No ano passado, o Ministério Público chegou a pedir a suspensão do licenciamento prévio, justamente por causa das falhas no Eia-Rima. Mas acabou firmando um Termo de Compromisso com a empresa e retirou a ação que corria na Justiça. “Fizemos uma representação contra o Ministério Público, argumentando que o Termo de Compromisso não era adequado. Em vez do Ministério Público lutar pelo Eia-Rima para evitar o dano, usou um atalho e negociou direitos indisponíveis dos índios”, afirma Menezes. De acordo com o colaborador da ong Amigos da Terra, existem cerca de 4 mil índios na área de influência do gasoduto, mas nenhuma Terra Indígena foi demarcada na região até hoje.

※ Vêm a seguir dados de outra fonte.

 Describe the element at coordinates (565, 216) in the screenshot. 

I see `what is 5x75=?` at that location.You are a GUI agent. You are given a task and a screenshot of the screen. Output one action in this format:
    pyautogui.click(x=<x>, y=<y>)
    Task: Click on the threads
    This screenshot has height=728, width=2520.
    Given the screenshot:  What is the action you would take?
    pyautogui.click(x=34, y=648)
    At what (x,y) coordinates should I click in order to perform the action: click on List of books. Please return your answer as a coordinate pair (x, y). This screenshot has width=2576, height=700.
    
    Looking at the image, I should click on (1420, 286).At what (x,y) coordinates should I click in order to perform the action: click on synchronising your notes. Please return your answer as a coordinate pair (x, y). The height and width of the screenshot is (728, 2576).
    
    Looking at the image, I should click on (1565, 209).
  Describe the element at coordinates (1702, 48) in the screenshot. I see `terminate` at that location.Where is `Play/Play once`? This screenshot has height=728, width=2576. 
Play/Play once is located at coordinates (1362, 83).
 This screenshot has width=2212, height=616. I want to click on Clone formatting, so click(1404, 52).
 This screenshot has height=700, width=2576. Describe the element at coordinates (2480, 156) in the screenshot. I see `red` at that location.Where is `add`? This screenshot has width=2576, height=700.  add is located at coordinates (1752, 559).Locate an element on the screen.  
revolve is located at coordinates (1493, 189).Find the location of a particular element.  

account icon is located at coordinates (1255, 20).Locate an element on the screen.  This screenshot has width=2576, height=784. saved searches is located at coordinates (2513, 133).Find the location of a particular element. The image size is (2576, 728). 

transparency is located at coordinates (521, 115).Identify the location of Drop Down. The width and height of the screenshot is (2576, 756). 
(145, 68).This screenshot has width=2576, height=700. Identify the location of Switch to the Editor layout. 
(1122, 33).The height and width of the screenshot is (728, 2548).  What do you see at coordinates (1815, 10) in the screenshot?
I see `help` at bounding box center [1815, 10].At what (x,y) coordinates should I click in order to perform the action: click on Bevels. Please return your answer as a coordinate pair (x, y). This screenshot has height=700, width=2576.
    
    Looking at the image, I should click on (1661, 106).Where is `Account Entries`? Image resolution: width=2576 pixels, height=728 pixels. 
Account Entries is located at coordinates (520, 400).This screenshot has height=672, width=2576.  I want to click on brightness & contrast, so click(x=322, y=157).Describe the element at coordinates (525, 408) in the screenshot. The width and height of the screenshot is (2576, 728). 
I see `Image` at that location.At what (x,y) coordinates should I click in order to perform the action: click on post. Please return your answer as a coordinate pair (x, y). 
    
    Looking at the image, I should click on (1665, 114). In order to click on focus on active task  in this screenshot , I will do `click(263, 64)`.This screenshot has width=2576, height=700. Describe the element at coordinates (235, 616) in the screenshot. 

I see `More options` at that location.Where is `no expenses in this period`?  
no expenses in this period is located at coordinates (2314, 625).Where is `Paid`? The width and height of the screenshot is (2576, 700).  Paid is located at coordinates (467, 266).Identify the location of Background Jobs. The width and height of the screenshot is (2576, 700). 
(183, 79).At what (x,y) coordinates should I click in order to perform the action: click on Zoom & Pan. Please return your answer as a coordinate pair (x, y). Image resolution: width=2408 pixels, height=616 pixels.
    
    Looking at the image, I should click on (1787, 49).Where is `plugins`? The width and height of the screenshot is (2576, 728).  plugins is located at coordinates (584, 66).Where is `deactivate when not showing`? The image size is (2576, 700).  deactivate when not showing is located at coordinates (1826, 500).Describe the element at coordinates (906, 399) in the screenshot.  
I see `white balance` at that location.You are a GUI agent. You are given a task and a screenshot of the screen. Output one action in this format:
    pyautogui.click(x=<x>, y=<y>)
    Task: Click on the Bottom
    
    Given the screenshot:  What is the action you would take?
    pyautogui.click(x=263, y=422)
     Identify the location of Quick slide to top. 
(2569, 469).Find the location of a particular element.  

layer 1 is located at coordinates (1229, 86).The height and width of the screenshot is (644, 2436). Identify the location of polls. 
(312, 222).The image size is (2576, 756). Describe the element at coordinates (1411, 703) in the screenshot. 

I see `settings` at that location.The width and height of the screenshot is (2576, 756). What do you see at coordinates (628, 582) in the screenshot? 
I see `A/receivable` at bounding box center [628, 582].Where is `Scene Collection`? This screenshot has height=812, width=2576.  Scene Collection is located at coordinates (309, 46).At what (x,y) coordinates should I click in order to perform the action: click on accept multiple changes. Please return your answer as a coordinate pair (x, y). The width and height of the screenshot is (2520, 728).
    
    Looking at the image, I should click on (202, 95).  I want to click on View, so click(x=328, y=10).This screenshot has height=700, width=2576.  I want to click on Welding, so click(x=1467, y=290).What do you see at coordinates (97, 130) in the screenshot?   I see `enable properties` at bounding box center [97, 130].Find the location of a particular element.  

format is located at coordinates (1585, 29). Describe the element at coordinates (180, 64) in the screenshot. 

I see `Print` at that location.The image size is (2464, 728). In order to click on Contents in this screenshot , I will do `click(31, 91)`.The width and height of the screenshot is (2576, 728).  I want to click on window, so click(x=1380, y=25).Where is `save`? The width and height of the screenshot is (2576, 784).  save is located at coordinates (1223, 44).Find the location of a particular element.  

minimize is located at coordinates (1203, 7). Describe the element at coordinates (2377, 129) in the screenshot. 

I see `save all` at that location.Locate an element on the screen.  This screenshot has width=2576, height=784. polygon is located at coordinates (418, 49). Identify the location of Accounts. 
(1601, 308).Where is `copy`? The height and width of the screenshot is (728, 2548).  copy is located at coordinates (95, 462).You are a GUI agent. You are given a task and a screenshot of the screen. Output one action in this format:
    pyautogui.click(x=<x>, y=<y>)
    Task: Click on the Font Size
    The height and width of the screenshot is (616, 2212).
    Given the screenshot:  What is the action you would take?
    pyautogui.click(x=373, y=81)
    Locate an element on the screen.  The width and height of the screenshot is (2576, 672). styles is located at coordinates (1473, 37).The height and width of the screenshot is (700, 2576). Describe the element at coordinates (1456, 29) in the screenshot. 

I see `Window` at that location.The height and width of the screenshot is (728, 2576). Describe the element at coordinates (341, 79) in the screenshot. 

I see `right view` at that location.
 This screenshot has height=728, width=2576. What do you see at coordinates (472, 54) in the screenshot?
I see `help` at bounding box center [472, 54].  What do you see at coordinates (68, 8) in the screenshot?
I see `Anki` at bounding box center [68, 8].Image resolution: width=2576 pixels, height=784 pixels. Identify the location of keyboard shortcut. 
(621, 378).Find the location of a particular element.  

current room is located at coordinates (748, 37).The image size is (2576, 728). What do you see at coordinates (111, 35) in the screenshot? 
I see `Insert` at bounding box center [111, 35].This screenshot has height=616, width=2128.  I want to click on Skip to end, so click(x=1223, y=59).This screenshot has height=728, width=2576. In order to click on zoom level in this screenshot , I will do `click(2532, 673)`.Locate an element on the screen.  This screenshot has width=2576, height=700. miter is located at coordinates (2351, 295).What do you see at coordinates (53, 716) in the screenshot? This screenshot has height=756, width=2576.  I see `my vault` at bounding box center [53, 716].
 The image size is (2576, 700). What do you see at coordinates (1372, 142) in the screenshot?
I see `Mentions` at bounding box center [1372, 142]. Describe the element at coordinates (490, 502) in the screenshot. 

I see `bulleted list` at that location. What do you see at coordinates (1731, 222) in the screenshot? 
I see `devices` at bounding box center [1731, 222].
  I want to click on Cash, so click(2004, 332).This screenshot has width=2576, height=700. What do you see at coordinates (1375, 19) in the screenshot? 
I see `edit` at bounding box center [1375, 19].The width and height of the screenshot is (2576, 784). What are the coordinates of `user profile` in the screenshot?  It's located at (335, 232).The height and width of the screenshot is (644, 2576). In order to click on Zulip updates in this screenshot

Nem a Petrobrás parece convencida da eficácia das ações propostas pelo Ibama. “Só na comunidade de Belo Monte, no Amazonas, cerca de mil casas vão ter de receber filtros, mas o esgoto lá é a céu aberto. Não adianta ter a água filtrada, se a criança pega o copo com a mão suja e se contamina”, afirma o coordenador de Gás da empresa no Amazonas, Ronaldo Mannarino.
Ele acredita que os impactos ambientais podem ser amenizados com um programa de Desenvolvimento Sustentável, mas a Petrobrás ainda não sabe como fazê-lo. Mannarino cita como exemplo as ações desenvolvidas pela empresa na construção do Gasoduto Coari-Manaus, que vai levar gás de Urucu para a capital do Amazonas. Os municípios estão recebendo investimentos de R$ 1 bilhão do governo do estado e da estatal, para programas sociais e ambientais. “Encontramos municípios maravilhosos do ponto de vista ecológico, mas com grandes problemas sociais. Queríamos dar cidadania às pessoas, mas tivemos que começar do zero, porque a população não tinha sequer documentos”, diz Mannarino.
A comparação entre as duas obras é descartada por Philip Fearnside, do INPA. Segundo ele, existem grandes diferenças entre Manaus e Porto Velho. O pesquisador lembra que Rondônia é um dos pontos de entrada de migrantes para a Amazônia e de avanço do desmatamento, ao contrário da região de Manaus, onde o problema da degradação da floresta ainda não é sentido com tanta intensidade.
O próprio técnico da Petrobrás reconhece que o modelo do outro gasoduto não serve para as compensações da nova obra. Enquanto no Coari-Manaus as ações socioambientais tiveram como ponto de partida estudos já existentes da Universidade Federal do Amazonas (UFMA), o Urucu-Porto Velho baseia-se em um Eia-Rima criticado por ambientalistas. Por isso, Mannarino faz questão de dizer que “o licenciamento não põe fim ao debate” e prevê problemas na execução das compensações.
“O que está em questão é o abandono e a dificuldade do interior do Amazonas. Existe um vazio institucional, e não é através de medidas compensatórias de obras que vamos satisfazer a nossa luta para tirar a população do interior da Amazônia do abandono completo”, pondera o coordenador de Gás da Petrobrás no Amazonas.
* Vandré Fonseca é jornalista formado em São Paulo, há oito anos vivendo na Amazônia. Após sete anos em Roraima, trabalhando para a TV Roraima e jornais de movimentos populares, mudou-se para Manaus. Atualmente, é repórter da TV Amazonas.